### DESCRIPTION OF THE TASK
Nothing in the records should change; write them all out again.

(Excerpts from a dataset)
---------------

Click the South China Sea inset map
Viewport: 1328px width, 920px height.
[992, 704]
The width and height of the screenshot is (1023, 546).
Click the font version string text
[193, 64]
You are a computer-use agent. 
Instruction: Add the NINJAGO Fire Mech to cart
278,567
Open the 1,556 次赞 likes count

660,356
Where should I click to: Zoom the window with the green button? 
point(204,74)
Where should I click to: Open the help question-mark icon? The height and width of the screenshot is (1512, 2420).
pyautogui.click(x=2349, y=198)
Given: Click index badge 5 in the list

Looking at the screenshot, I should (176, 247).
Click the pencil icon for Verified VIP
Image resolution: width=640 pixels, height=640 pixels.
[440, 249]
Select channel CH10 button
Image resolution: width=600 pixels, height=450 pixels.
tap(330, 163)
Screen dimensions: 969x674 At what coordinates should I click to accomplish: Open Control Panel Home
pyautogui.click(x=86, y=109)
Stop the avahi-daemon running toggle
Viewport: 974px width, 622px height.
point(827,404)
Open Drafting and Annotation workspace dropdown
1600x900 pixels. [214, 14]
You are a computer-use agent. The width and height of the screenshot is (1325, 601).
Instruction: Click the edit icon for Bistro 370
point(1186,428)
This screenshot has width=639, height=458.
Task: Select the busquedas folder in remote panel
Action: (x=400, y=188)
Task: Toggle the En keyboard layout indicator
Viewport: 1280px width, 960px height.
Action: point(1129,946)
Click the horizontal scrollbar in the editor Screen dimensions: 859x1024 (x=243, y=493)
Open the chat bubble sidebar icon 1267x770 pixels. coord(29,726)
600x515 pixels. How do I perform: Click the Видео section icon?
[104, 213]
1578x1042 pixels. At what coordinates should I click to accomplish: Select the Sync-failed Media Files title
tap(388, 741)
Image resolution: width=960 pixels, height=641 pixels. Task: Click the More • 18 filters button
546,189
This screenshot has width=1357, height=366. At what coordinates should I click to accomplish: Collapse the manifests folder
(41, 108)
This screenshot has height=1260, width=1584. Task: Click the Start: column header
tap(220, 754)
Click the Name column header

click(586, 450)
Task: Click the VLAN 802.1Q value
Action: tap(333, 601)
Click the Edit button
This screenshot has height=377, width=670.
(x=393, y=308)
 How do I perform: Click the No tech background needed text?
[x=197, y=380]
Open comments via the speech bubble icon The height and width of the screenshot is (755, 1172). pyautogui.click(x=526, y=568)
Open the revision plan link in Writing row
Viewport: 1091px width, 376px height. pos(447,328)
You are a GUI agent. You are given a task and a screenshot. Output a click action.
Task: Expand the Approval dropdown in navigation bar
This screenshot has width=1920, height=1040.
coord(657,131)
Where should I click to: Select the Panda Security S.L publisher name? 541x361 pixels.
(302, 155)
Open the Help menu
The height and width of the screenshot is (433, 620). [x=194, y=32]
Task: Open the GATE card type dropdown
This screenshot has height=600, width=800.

---------------

### TASK ANSWER
Click the South China Sea inset map
Viewport: 1328px width, 920px height.
[992, 704]
The width and height of the screenshot is (1023, 546).
Click the font version string text
[193, 64]
You are a computer-use agent. 
Instruction: Add the NINJAGO Fire Mech to cart
278,567
Open the 1,556 次赞 likes count

660,356
Where should I click to: Zoom the window with the green button? 
point(204,74)
Where should I click to: Open the help question-mark icon? The height and width of the screenshot is (1512, 2420).
pyautogui.click(x=2349, y=198)
Given: Click index badge 5 in the list

Looking at the screenshot, I should (176, 247).
Click the pencil icon for Verified VIP
Image resolution: width=640 pixels, height=640 pixels.
[440, 249]
Select channel CH10 button
Image resolution: width=600 pixels, height=450 pixels.
tap(330, 163)
Screen dimensions: 969x674 At what coordinates should I click to accomplish: Open Control Panel Home
pyautogui.click(x=86, y=109)
Stop the avahi-daemon running toggle
Viewport: 974px width, 622px height.
point(827,404)
Open Drafting and Annotation workspace dropdown
1600x900 pixels. [214, 14]
You are a computer-use agent. The width and height of the screenshot is (1325, 601).
Instruction: Click the edit icon for Bistro 370
point(1186,428)
This screenshot has width=639, height=458.
Task: Select the busquedas folder in remote panel
Action: (x=400, y=188)
Task: Toggle the En keyboard layout indicator
Viewport: 1280px width, 960px height.
Action: point(1129,946)
Click the horizontal scrollbar in the editor Screen dimensions: 859x1024 (x=243, y=493)
Open the chat bubble sidebar icon 1267x770 pixels. coord(29,726)
600x515 pixels. How do I perform: Click the Видео section icon?
[104, 213]
1578x1042 pixels. At what coordinates should I click to accomplish: Select the Sync-failed Media Files title
tap(388, 741)
Image resolution: width=960 pixels, height=641 pixels. Task: Click the More • 18 filters button
546,189
This screenshot has width=1357, height=366. At what coordinates should I click to accomplish: Collapse the manifests folder
(41, 108)
This screenshot has height=1260, width=1584. Task: Click the Start: column header
tap(220, 754)
Click the Name column header

click(586, 450)
Task: Click the VLAN 802.1Q value
Action: tap(333, 601)
Click the Edit button
This screenshot has height=377, width=670.
(x=393, y=308)
 How do I perform: Click the No tech background needed text?
[x=197, y=380]
Open comments via the speech bubble icon The height and width of the screenshot is (755, 1172). pyautogui.click(x=526, y=568)
Open the revision plan link in Writing row
Viewport: 1091px width, 376px height. pos(447,328)
You are a GUI agent. You are given a task and a screenshot. Output a click action.
Task: Expand the Approval dropdown in navigation bar
This screenshot has width=1920, height=1040.
coord(657,131)
Where should I click to: Select the Panda Security S.L publisher name? 541x361 pixels.
(302, 155)
Open the Help menu
The height and width of the screenshot is (433, 620). [x=194, y=32]
Task: Open the GATE card type dropdown
This screenshot has height=600, width=800.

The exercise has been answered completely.